By Freeman Fletcher (FILM ’18)

Old Montreal in the winter: still charming (Sammi Vashaw)

Last weekend, my girlfriend (yeah, you and me both) came up to visit Montreal for the first time. Given that I myself am experiencing this city with relatively fresh eyes, the prospect of designing a weekend filled with exploration, discovery, and romance was a daunting one. Thankfully, I had the city to help me out.

Montreal is vast and diverse. I’m talkin’ “Douglas Adams’ brain on hallucinogens” vast and diverse here. And it can get cold. I’m talkin’ “need a tauntaun’s stomach to survive the night” cold. At least, that’s the case in the winter. These are two speed bumps when it comes to wandering around a city (especially, as my shrink keeps trying to tell me, because apparently tauntauns “don’t exist”…).

First off, and general life advice here, embrace the vastness and diversity. To quote The Lion King in relation to Montreal, “There’s more to see than can ever be seen/ More to do than can ever be done”. It’s true. If you fret over seeing everything, you’ll undoubtedly miss it all. Pace yourself. There will be other weekends (unless your relationship is on the rocks and this is a last ditch effort to salvage it in which case… RIP), so there’s no rush. Craft a vague idea, two or three things you would like to share/show/try with your significant other and then leave the weekend open. Spontaneity is one of the many spices of romance (and one of the few that don’t involve fuzzy handcuffs). Por ejemplo, my girlfriend, being the smart and worldly woman that she is, asked if we could go to Chinatown on her first night here as it was the Chinese New Year. We did and discovered a joyous presentation of celebratory Chinese traditions, colorful and grandiose decorations, and absolutely repulsive candies that play out in the mouth like an old Butterfinger wrapped in cobwebs. It was fun and totally beat whatever plan I could have thought up.

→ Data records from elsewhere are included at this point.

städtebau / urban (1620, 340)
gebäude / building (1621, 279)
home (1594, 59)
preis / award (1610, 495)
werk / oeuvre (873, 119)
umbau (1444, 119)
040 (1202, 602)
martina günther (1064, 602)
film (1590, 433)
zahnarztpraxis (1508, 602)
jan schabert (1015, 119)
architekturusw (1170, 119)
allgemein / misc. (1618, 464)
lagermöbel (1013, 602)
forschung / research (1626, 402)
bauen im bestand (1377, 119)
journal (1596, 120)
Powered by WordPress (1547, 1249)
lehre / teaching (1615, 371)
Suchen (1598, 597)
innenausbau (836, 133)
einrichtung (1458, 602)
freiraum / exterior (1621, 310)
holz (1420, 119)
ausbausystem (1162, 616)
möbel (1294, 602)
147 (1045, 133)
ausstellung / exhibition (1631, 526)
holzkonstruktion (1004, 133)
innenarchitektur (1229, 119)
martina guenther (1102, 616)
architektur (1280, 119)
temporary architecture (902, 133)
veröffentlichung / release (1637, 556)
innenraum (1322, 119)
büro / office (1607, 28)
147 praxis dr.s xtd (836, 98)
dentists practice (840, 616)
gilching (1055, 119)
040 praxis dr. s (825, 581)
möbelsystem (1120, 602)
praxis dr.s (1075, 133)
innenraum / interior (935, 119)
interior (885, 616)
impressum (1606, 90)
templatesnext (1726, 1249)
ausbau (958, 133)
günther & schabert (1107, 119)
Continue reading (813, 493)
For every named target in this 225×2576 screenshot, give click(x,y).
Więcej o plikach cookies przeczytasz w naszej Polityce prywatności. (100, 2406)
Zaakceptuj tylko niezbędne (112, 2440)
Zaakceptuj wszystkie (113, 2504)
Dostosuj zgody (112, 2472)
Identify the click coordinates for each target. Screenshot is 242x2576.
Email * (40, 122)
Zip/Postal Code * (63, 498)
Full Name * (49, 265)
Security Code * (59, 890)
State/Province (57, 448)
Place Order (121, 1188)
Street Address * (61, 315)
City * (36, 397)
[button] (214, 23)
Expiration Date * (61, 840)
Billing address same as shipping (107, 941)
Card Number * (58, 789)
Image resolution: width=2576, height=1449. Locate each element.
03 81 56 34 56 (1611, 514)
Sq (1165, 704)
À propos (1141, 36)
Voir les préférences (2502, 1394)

The cold wasn’t much of an issue as the underground city is a beautiful thing. We made our way to the waterfront (a lovely though treacherously icy and bitingly cold place for a moonlit winter stroll. Exploiting the extensive subterranean network made me remember two key lessons to living in Montreal:

The author rejoices in finding the nearest metro station (Jil Franco)

1) ALWAYS know where the nearest metro station is in relation to your current location. If you can get to a metro station, you’re fine but nothing kills the romantic vibe faster or more thoroughly than frantically trying to figure out just where the hell that station is while fending off the first pangs of a deep winter chill.

2) No matter where you’re trying to go, it’s always a block closer than you fear but two blocks farther than you hope. The journey is long. Propose frequent stops into the many small, fun shops that fill the streets of Montreal to warm up.

Navigating the chaos of a big city is like a Contra game for romantic opportunities: nigh on impossible (I don’t care WHAT Sarah Jessica Parker says). And yet, much like Contra, success is not unheard of. It takes a little creativity, maneuverability, and a touch of strategy but it can be done. So good luck (and don’t mess it up).